§ **Aim of the exercise**
Reproduce the listing verbatim, beginning at the line that contains "This screenshot has height=982, width=888." and ending after the line that contains "click(x=352, y=135)".

§ **Information given**

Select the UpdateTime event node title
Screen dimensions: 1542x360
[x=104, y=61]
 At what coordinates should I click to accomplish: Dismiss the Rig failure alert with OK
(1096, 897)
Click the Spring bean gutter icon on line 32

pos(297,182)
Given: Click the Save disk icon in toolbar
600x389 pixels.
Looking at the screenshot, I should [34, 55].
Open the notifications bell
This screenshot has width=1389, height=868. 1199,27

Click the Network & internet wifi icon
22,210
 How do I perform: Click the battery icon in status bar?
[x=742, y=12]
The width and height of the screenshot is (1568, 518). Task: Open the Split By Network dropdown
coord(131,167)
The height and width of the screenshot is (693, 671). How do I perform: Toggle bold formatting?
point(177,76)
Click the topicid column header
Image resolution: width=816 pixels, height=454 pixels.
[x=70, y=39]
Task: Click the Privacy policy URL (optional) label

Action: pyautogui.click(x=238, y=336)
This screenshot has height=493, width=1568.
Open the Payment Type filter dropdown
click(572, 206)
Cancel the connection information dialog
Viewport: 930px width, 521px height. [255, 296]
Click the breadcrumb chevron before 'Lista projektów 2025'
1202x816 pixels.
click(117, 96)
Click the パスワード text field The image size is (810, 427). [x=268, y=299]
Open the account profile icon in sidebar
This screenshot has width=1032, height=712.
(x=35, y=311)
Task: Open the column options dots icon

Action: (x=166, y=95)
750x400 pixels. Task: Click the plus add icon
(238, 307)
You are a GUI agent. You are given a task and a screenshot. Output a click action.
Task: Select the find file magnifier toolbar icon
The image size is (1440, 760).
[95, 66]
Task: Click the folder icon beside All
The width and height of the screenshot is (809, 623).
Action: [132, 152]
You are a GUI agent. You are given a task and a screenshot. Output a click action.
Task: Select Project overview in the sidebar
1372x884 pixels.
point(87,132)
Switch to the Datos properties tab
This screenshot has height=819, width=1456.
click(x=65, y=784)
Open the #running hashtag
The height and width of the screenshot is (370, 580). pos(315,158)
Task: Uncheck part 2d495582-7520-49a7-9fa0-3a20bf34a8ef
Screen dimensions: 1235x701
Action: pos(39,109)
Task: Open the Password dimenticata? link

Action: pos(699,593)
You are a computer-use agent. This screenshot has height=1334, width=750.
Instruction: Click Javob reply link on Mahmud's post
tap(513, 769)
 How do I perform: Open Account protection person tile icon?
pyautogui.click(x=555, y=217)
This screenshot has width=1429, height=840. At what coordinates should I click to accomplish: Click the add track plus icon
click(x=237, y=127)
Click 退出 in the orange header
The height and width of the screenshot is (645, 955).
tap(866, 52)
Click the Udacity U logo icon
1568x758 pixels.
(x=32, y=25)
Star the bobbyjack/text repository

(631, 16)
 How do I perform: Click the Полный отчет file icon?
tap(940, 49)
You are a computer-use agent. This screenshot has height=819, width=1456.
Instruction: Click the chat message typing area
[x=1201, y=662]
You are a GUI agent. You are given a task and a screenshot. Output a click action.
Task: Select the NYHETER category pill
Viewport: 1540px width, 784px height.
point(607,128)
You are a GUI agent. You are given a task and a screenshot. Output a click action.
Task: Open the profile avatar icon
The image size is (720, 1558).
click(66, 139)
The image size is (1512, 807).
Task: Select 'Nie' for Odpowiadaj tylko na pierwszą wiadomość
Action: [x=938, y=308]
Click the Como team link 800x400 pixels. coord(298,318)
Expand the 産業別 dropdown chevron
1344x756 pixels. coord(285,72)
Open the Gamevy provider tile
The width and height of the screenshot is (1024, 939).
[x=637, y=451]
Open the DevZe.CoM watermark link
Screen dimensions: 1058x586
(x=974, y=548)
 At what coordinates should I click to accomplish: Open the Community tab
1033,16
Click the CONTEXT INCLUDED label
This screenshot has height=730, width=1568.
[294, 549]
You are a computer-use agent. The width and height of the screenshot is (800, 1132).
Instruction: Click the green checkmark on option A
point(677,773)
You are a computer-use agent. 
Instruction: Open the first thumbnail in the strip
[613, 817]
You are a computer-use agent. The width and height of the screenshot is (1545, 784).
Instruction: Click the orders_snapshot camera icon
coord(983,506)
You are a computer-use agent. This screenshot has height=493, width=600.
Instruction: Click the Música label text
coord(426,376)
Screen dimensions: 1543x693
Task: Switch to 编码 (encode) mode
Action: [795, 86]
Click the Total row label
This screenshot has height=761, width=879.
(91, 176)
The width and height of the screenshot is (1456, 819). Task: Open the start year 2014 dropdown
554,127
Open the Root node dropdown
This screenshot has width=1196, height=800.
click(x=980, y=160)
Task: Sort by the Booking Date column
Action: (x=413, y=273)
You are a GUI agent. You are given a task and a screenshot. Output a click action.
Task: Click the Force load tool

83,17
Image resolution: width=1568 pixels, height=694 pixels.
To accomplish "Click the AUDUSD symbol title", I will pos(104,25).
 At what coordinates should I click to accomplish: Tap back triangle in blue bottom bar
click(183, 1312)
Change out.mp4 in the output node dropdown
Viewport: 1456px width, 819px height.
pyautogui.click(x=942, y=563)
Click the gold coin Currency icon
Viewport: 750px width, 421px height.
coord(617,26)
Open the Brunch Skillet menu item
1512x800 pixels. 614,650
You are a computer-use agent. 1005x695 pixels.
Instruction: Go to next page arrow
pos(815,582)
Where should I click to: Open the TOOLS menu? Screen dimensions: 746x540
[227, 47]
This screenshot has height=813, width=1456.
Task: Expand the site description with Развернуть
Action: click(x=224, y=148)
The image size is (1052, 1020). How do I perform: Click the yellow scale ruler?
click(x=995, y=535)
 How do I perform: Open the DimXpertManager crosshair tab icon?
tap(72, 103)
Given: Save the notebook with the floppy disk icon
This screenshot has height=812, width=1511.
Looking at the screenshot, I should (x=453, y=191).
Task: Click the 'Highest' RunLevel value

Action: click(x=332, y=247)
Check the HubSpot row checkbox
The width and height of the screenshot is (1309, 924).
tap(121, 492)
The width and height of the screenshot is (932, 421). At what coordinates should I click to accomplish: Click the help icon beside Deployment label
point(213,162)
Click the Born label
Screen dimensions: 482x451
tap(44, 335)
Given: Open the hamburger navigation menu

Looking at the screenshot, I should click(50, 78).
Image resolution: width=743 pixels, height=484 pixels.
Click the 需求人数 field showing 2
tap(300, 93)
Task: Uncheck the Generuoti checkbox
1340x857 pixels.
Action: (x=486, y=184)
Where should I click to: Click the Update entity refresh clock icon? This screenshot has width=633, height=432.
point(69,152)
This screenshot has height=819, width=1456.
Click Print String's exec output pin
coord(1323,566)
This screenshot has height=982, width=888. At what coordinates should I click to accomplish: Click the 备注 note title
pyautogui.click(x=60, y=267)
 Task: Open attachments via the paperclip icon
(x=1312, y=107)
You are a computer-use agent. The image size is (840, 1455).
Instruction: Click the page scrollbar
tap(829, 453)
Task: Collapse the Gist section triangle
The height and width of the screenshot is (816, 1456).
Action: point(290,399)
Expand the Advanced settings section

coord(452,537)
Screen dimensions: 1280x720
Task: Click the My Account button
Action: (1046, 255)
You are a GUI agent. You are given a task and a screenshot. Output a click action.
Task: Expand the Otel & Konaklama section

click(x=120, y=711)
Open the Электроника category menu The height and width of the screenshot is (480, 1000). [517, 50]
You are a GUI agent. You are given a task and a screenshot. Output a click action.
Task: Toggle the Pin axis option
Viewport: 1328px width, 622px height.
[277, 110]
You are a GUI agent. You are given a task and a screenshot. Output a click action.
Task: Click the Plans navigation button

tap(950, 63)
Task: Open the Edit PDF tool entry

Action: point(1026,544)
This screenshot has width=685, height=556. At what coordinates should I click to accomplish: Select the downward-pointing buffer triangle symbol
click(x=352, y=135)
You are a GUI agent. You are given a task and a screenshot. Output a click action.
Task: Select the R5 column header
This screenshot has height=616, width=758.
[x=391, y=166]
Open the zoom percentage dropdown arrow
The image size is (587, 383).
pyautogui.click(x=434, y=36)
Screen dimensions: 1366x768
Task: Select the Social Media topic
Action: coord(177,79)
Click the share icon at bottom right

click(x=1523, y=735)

§ **Correct answer**
This screenshot has height=982, width=888. At what coordinates should I click to accomplish: Click the 备注 note title
pyautogui.click(x=60, y=267)
 Task: Open attachments via the paperclip icon
(x=1312, y=107)
You are a computer-use agent. The image size is (840, 1455).
Instruction: Click the page scrollbar
tap(829, 453)
Task: Collapse the Gist section triangle
The height and width of the screenshot is (816, 1456).
Action: point(290,399)
Expand the Advanced settings section

coord(452,537)
Screen dimensions: 1280x720
Task: Click the My Account button
Action: (1046, 255)
You are a GUI agent. You are given a task and a screenshot. Output a click action.
Task: Expand the Otel & Konaklama section

click(x=120, y=711)
Open the Электроника category menu The height and width of the screenshot is (480, 1000). [517, 50]
You are a GUI agent. You are given a task and a screenshot. Output a click action.
Task: Toggle the Pin axis option
Viewport: 1328px width, 622px height.
[277, 110]
You are a GUI agent. You are given a task and a screenshot. Output a click action.
Task: Click the Plans navigation button

tap(950, 63)
Task: Open the Edit PDF tool entry

Action: point(1026,544)
This screenshot has width=685, height=556. At what coordinates should I click to accomplish: Select the downward-pointing buffer triangle symbol
click(x=352, y=135)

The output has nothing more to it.